*** Raw data

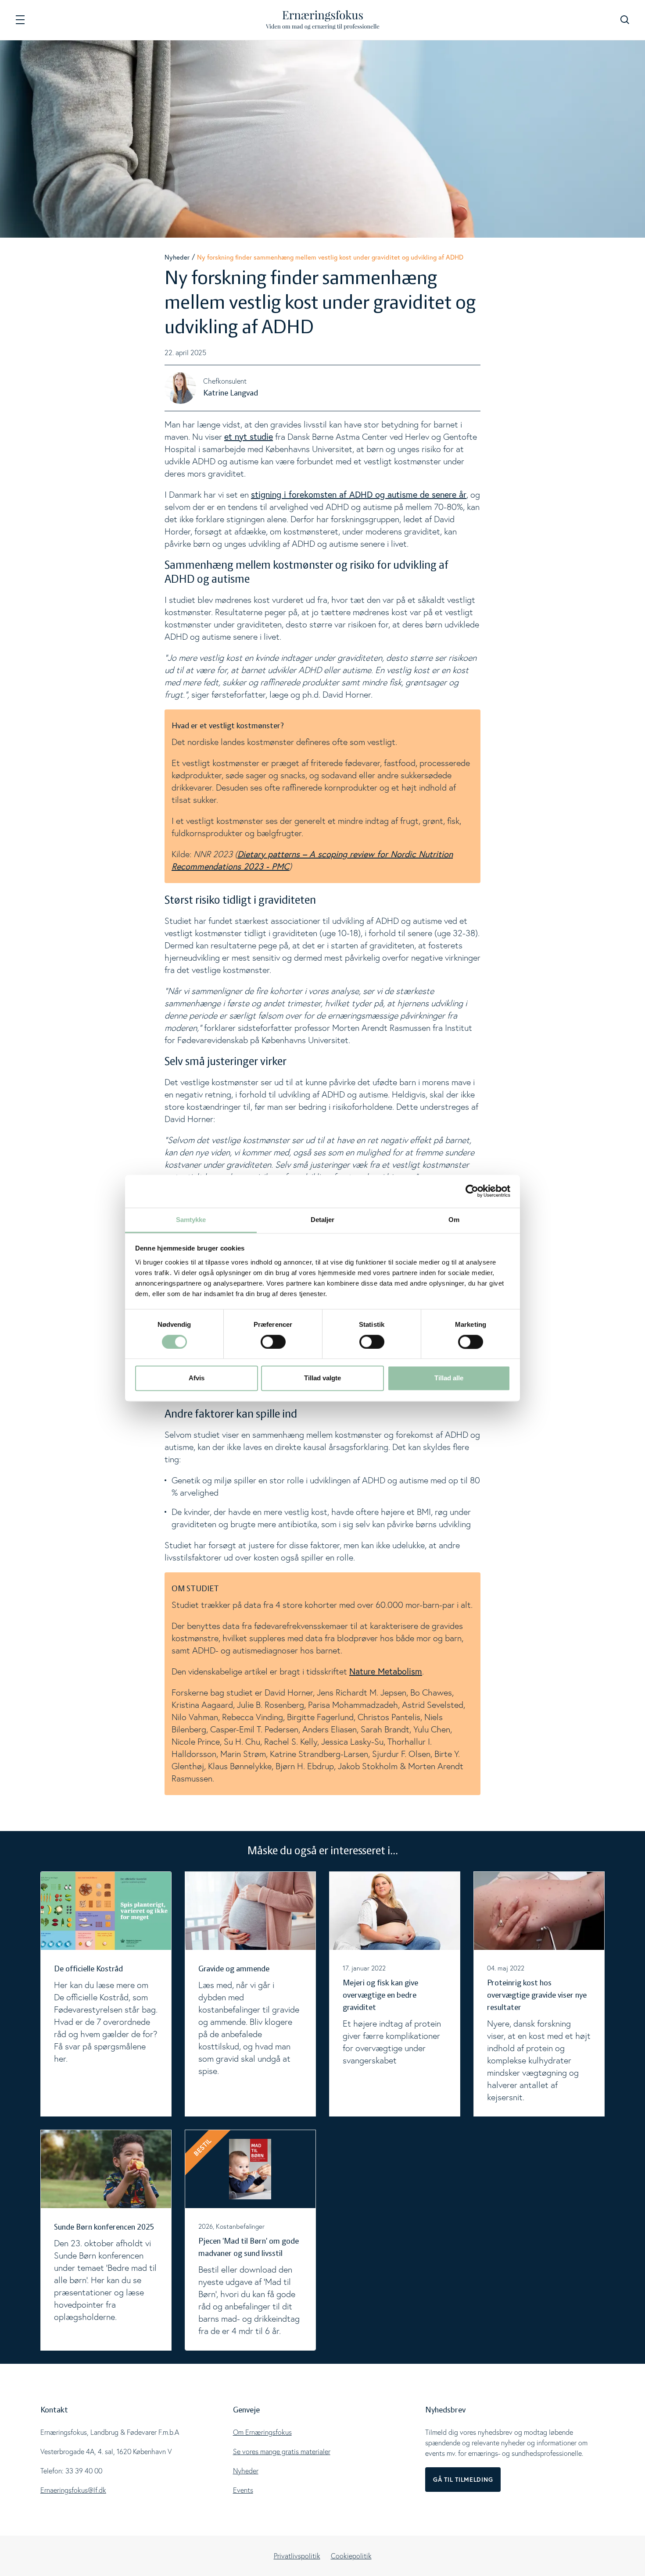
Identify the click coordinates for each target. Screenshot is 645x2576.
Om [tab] (453, 1219)
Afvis (196, 1378)
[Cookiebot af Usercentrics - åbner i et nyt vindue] (472, 1190)
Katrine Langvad (230, 393)
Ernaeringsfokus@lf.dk (73, 2490)
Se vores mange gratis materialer (281, 2451)
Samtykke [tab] (191, 1219)
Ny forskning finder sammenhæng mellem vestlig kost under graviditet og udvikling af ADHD (330, 257)
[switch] (273, 1342)
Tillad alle (448, 1378)
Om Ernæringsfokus (262, 2432)
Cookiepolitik (351, 2555)
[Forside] (323, 20)
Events (243, 2490)
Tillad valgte (322, 1378)
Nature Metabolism (385, 1671)
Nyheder (177, 257)
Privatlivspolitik (297, 2555)
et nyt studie (248, 436)
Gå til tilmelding (463, 2479)
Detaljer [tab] (323, 1219)
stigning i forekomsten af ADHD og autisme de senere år (358, 494)
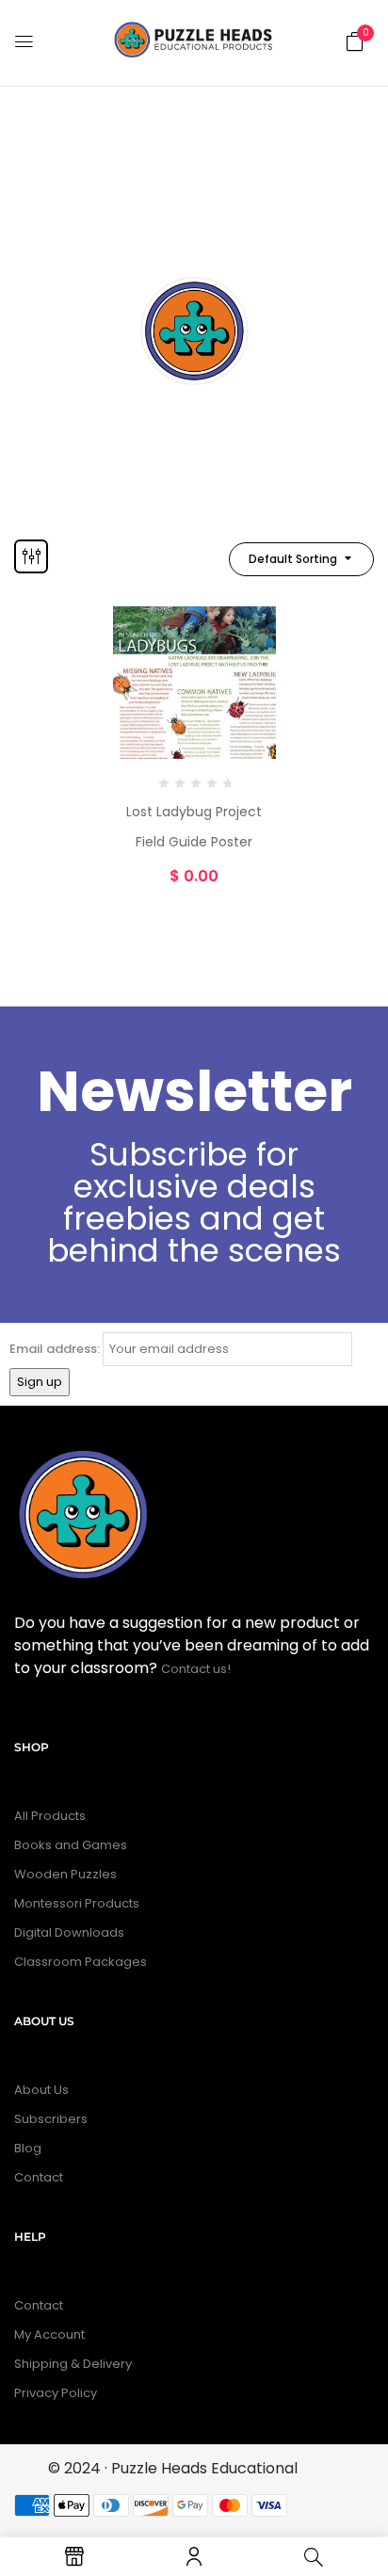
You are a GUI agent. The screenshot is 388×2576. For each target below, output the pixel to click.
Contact (38, 2177)
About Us (41, 2090)
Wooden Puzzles (65, 1874)
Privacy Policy (55, 2393)
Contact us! (197, 1669)
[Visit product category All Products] (194, 331)
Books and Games (70, 1845)
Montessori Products (76, 1903)
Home (65, 231)
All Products (194, 416)
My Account (49, 2334)
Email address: (54, 1349)
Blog (27, 2148)
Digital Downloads (69, 1932)
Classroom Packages (80, 1962)
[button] (355, 40)
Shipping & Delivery (73, 2364)
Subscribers (51, 2119)
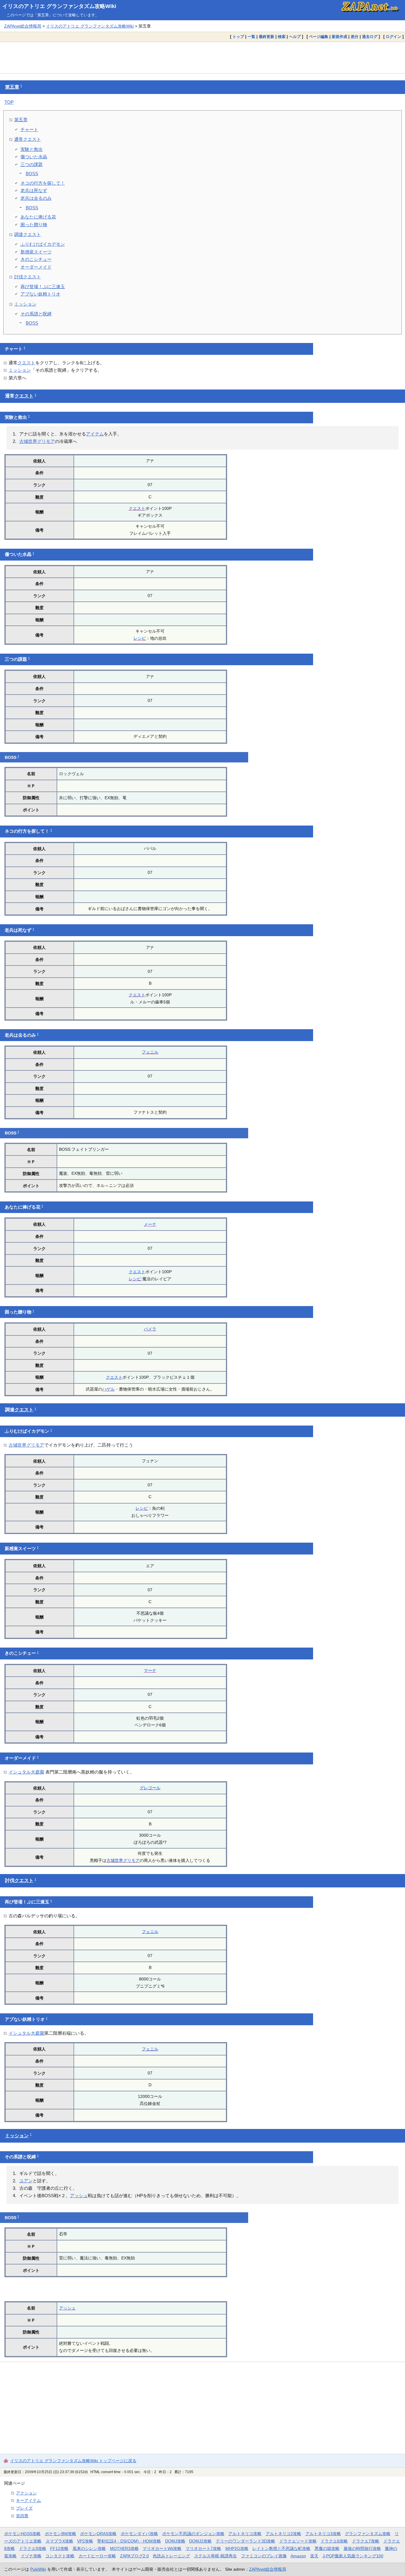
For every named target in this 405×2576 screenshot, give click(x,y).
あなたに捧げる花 (38, 216)
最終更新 (266, 36)
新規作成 (339, 36)
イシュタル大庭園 (26, 1771)
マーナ (150, 1670)
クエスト (26, 362)
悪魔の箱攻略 (327, 2548)
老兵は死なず (33, 190)
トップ (238, 36)
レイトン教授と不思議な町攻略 (281, 2548)
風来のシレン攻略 (89, 2548)
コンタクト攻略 (59, 2555)
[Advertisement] (202, 57)
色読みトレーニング (171, 2555)
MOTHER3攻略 (124, 2548)
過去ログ (369, 36)
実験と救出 (31, 149)
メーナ (150, 1224)
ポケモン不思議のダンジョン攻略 (193, 2533)
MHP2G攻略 (236, 2548)
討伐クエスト (27, 276)
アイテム (95, 434)
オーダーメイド (36, 266)
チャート (29, 129)
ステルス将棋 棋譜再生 (215, 2555)
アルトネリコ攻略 (245, 2533)
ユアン (26, 2180)
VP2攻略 (85, 2541)
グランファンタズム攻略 (367, 2533)
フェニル (150, 1052)
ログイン (393, 36)
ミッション (25, 304)
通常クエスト (27, 139)
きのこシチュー (36, 259)
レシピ (139, 638)
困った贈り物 (33, 224)
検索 (282, 36)
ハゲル (108, 1389)
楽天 (314, 2555)
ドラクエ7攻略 (365, 2541)
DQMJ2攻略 (200, 2541)
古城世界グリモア (37, 441)
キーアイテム (28, 2500)
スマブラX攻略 (59, 2541)
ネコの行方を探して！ (42, 183)
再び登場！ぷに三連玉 (42, 286)
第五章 (12, 87)
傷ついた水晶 (33, 156)
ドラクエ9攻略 (32, 2548)
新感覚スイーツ (36, 251)
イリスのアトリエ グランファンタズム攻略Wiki (59, 6)
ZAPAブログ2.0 (134, 2555)
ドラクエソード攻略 (298, 2541)
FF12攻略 (59, 2548)
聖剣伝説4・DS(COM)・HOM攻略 (129, 2541)
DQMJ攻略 (175, 2541)
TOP (9, 102)
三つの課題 (31, 164)
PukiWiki (38, 2569)
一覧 (251, 36)
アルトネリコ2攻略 (283, 2533)
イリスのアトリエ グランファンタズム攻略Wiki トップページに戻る (73, 2460)
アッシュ (79, 2195)
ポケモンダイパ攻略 (139, 2533)
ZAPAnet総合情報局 (22, 26)
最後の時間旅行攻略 (362, 2548)
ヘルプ (295, 36)
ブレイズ (24, 2508)
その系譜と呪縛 (36, 313)
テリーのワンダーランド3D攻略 (245, 2541)
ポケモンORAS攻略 (98, 2533)
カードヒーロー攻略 (97, 2555)
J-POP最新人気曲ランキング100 (353, 2555)
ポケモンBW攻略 (60, 2533)
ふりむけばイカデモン (42, 244)
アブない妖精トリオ (40, 293)
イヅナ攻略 (31, 2555)
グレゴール (150, 1787)
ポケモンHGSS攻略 (22, 2533)
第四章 (22, 2515)
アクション (26, 2493)
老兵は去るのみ (36, 198)
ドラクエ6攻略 (334, 2541)
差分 (354, 36)
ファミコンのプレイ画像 (264, 2555)
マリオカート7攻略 (203, 2548)
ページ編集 (318, 36)
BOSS (32, 173)
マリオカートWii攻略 (162, 2548)
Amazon (298, 2555)
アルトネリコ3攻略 (323, 2533)
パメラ (150, 1329)
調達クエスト (27, 234)
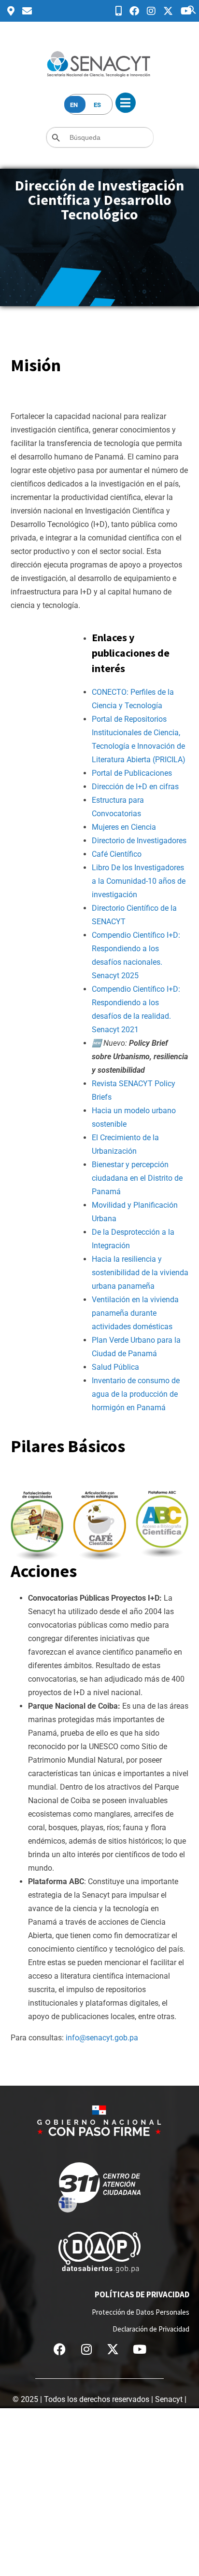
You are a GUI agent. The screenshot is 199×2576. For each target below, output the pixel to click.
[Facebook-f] (60, 2349)
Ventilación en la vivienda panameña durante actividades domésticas (135, 1313)
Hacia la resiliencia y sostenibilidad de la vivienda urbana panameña (140, 1272)
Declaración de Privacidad (151, 2328)
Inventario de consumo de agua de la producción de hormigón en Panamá (136, 1394)
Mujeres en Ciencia (124, 827)
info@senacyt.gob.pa (102, 2037)
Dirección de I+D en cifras (135, 786)
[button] (192, 8)
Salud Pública (115, 1367)
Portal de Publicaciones (132, 773)
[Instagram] (86, 2349)
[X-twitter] (113, 2349)
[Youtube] (140, 2349)
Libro (101, 867)
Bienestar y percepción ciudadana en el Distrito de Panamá (137, 1178)
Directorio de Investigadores (139, 840)
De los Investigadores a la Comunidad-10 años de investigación (138, 881)
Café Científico (117, 854)
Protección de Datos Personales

******

*Task instructions*. Reproduce nothing but the lines running from the line with "DQMJ攻略 (175, 2541)" through the end of the records, keeping both end lines and dropping the pictures.

*Answer box*.
DQMJ攻略 (175, 2541)
TOP (9, 102)
三つの課題 (31, 164)
PukiWiki (38, 2569)
一覧 (251, 36)
アルトネリコ2攻略 (283, 2533)
イリスのアトリエ グランファンタズム攻略Wiki トップページに戻る (73, 2460)
アッシュ (79, 2195)
ポケモンダイパ攻略 (139, 2533)
ZAPAnet総合情報局 (22, 26)
最後の時間旅行攻略 (362, 2548)
ヘルプ (295, 36)
ブレイズ (24, 2508)
その系譜と呪縛 (36, 313)
テリーのワンダーランド3D攻略 (245, 2541)
ポケモンORAS攻略 (98, 2533)
カードヒーロー攻略 (97, 2555)
J-POP最新人気曲ランキング100 (353, 2555)
ポケモンBW攻略 (60, 2533)
ふりむけばイカデモン (42, 244)
アブない妖精トリオ (40, 293)
イヅナ攻略 (31, 2555)
グレゴール (150, 1787)
ポケモンHGSS攻略 (22, 2533)
第四章 (22, 2515)
アクション (26, 2493)
老兵は去るのみ (36, 198)
ドラクエ6攻略 (334, 2541)
差分 (354, 36)
ファミコンのプレイ画像 (264, 2555)
マリオカート7攻略 (203, 2548)
ページ編集 (318, 36)
BOSS (32, 173)
マリオカートWii攻略 (162, 2548)
Amazon (298, 2555)
アルトネリコ3攻略 (323, 2533)
パメラ (150, 1329)
調達クエスト (27, 234)
You are a GUI agent. The screenshot is 199×2576. For each target below, output the pixel to click.
[Facebook-f] (60, 2349)
Ventilación en la vivienda panameña durante actividades domésticas (135, 1313)
Hacia la resiliencia y sostenibilidad de la vivienda urbana panameña (140, 1272)
Declaración de Privacidad (151, 2328)
Inventario de consumo de agua de la producción de hormigón en Panamá (136, 1394)
Mujeres en Ciencia (124, 827)
info@senacyt.gob.pa (102, 2037)
Dirección de I+D en cifras (135, 786)
[button] (192, 8)
Salud Pública (115, 1367)
Portal de Publicaciones (132, 773)
[Instagram] (86, 2349)
[X-twitter] (113, 2349)
[Youtube] (140, 2349)
Libro (101, 867)
Bienestar y percepción ciudadana en el Distrito de Panamá (137, 1178)
Directorio de Investigadores (139, 840)
De los Investigadores a la Comunidad-10 años de investigación (138, 881)
Café Científico (117, 854)
Protección de Datos Personales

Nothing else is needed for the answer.